Department of Sociology - Faculty of Arts


This thesis considers the interrelationship between migration and religiosity of the first and second generation Pakistani women in Wollongong, New South Wales. It addresses the question of why religious commitment becomes a more significant source of social identity for these women. There are two basic manifestations of this greater significance of religion. First, it is manifested in the nature of fundamental ideals; namely, where religious ideals reinforce ethnic allegiance, it is likely to arouse especially fervent expressions of commitment. This expression of commitment rests on the assumption that Pakistani ethnicity relates to religious identity and its people, whereas an Islamic state it has a universal relevance.

The social boundaries which encompass expressions of religious identity among Pakistani women are pervasive and clear-cut compared to relatively permeable ethnic boundaries.

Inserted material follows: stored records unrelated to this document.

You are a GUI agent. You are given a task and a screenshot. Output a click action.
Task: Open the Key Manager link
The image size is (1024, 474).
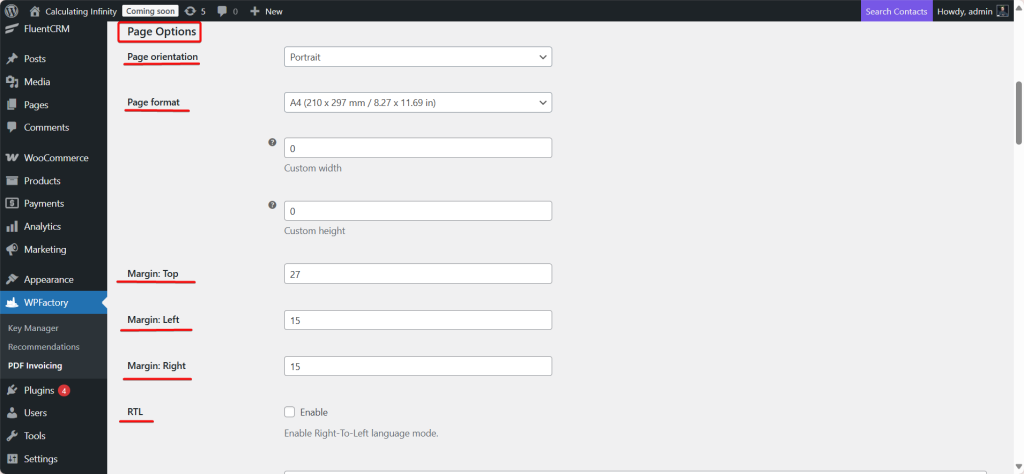33,328
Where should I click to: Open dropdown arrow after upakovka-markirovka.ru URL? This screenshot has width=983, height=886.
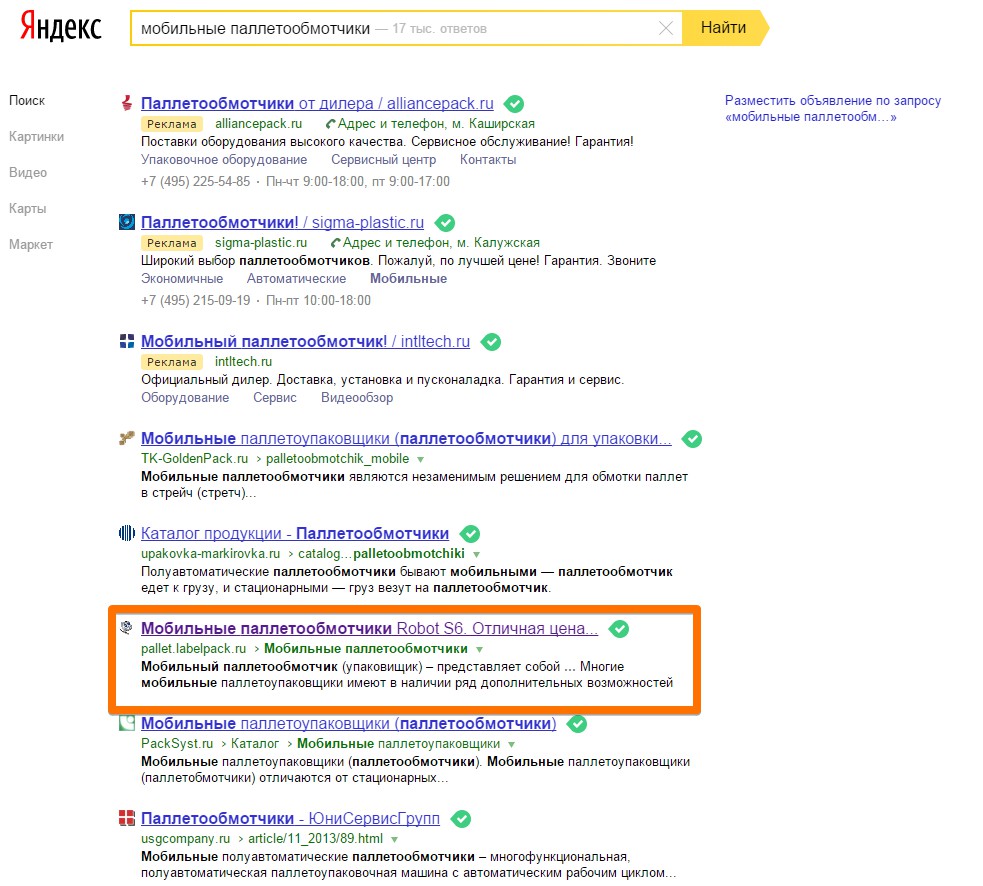(477, 554)
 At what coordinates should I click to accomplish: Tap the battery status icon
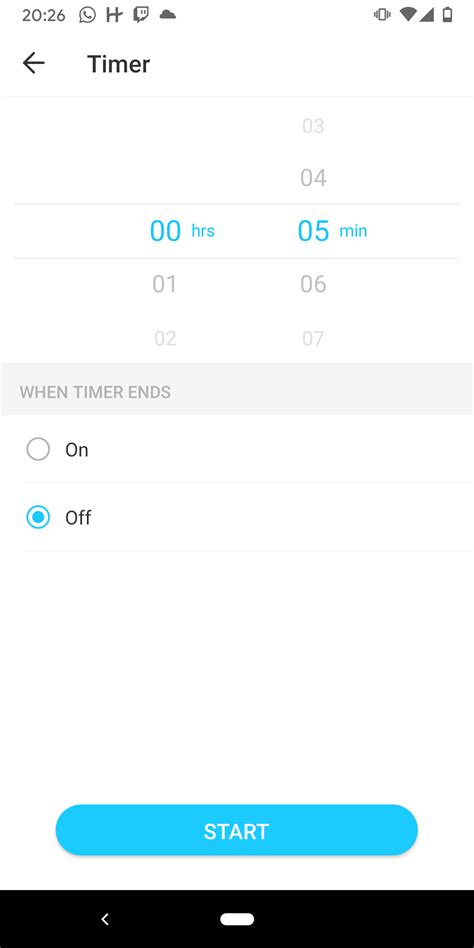(x=447, y=15)
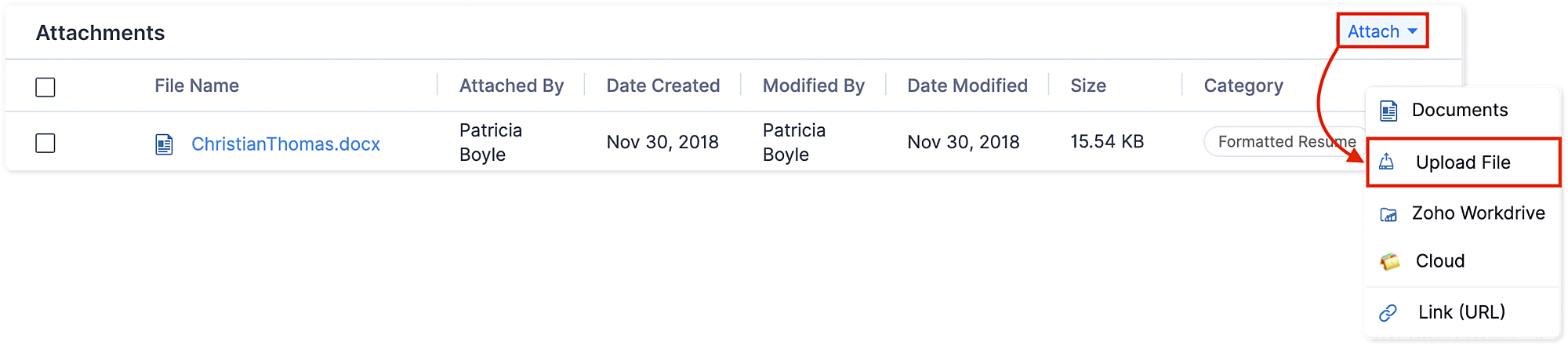Click the Formatted Resume category tag

[x=1284, y=142]
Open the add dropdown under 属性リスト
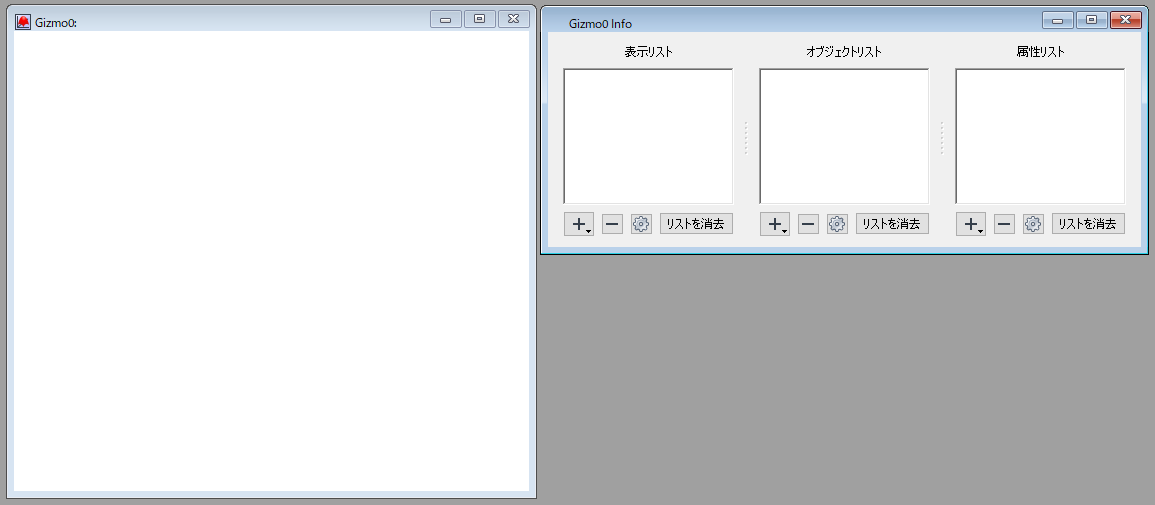The image size is (1155, 505). pos(971,224)
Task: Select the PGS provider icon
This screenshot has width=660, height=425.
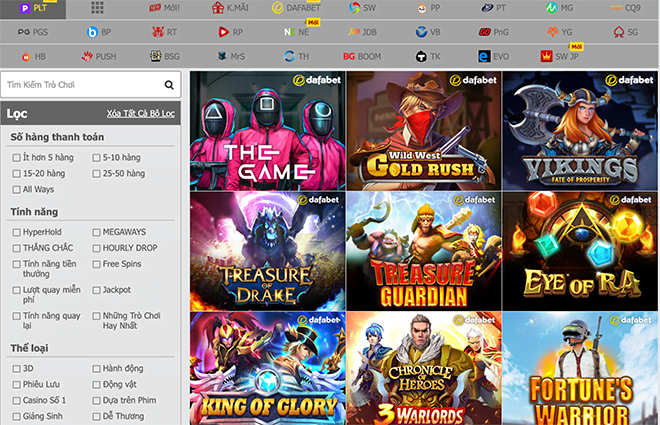Action: (33, 32)
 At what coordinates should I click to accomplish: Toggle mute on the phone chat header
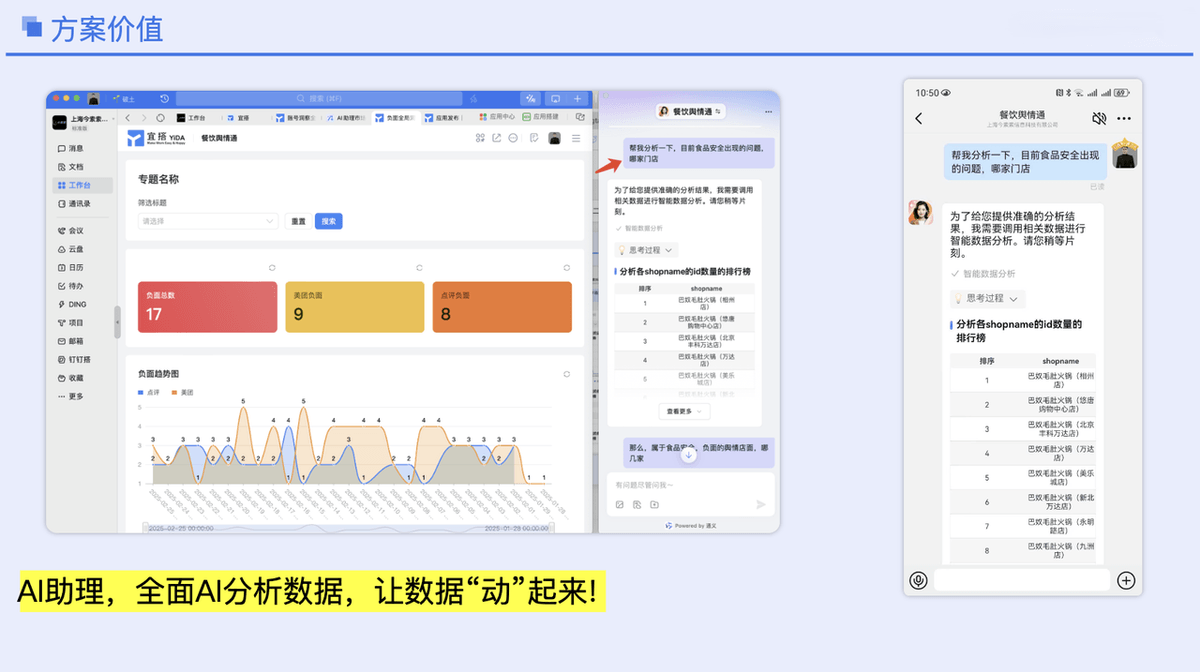1099,118
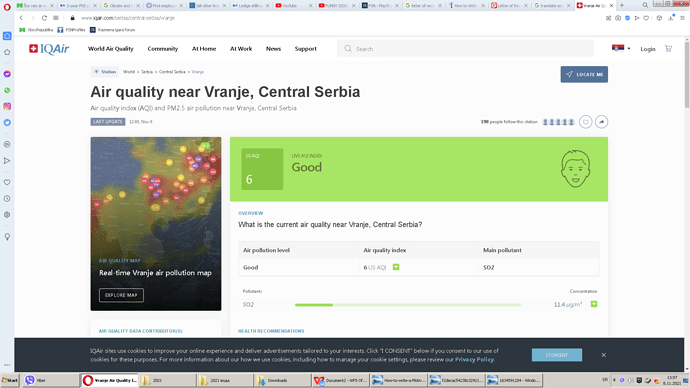
Task: Click the I CONSENT cookie button
Action: [557, 355]
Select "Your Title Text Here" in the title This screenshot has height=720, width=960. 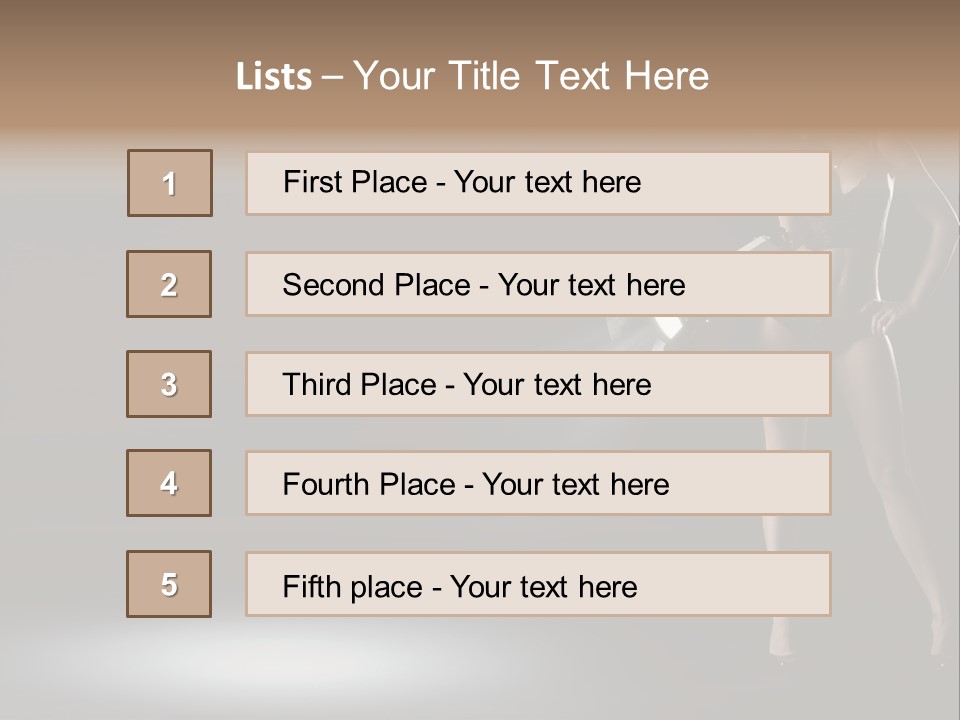click(x=531, y=76)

In addition the overall goal of this research was to identify and describe the inter-generational cultural differences among women. Most cultural elements such as religion, language, in-group marriage and certain customs as well, were maintained by the second generation. However, there are marked changes in the attitude of first generation which are reflected in the jobs taken up by the daughters, in the way the daughters' consent are sought in the selection of the marriage partners. In terms of their own personal development, the mothers who did not want to work when their children were young, shared interest in advancing their employability by enrolling in computer classes, secretarial courses and other similar skills based training programs.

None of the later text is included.